TASK OBJECTIVE:
Rewrite the stretch of data from the line containing "Describe the element" through the line containing "at that location." as a two-column CSV with the headers input and output, one row per pair. Put each text and its answer in a single quoted field, with line breaks replaced by spaces.
#### RECORD EXCERPTS ####
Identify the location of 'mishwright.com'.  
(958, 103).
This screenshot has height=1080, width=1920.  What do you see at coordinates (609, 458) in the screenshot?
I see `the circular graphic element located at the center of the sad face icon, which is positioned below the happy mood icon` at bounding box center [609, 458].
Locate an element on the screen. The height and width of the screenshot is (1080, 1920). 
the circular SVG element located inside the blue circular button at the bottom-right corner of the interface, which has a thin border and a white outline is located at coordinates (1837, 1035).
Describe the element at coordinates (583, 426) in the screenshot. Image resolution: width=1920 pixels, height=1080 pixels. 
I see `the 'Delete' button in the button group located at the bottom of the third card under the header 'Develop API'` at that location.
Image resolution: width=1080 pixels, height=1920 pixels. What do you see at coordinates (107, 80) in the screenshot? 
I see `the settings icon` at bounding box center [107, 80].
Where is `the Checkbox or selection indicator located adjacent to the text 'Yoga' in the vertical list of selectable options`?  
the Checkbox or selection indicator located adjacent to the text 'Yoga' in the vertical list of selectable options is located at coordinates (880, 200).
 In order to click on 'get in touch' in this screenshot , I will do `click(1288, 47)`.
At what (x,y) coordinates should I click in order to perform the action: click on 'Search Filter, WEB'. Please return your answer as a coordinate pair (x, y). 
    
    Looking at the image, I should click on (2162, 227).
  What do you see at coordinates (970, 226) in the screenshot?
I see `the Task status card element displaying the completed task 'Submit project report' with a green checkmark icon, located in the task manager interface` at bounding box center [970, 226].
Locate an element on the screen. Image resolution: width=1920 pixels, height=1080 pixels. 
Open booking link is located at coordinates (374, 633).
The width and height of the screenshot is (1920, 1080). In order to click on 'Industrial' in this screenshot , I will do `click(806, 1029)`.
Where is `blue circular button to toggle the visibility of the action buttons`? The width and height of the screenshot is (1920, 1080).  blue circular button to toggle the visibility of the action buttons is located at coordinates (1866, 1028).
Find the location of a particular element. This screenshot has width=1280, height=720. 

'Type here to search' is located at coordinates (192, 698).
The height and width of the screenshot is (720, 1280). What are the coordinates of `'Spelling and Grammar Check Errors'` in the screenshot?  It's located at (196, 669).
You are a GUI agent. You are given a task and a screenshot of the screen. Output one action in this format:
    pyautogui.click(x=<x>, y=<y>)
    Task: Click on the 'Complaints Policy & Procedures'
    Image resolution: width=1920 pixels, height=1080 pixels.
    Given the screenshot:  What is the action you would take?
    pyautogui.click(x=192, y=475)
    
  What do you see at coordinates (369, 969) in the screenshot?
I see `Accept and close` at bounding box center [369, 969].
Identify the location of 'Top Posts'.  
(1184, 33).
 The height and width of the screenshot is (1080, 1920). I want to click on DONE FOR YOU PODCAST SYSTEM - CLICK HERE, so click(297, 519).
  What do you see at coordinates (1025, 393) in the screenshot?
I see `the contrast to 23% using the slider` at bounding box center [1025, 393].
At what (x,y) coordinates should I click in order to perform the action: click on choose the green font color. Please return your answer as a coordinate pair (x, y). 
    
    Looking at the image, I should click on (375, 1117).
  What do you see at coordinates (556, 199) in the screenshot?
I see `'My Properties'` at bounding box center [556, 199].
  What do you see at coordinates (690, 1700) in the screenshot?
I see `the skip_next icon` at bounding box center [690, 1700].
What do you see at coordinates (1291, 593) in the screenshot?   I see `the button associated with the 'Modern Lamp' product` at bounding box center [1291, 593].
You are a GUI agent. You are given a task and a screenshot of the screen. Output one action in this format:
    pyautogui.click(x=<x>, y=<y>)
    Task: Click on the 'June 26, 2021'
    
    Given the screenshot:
####
OUTPUT FOR THIS EXERCISE:
input,output
"Describe the element at coordinates (583, 426) in the screenshot. Image resolution: width=1920 pixels, height=1080 pixels.","I see `the 'Delete' button in the button group located at the bottom of the third card under the header 'Develop API'` at that location."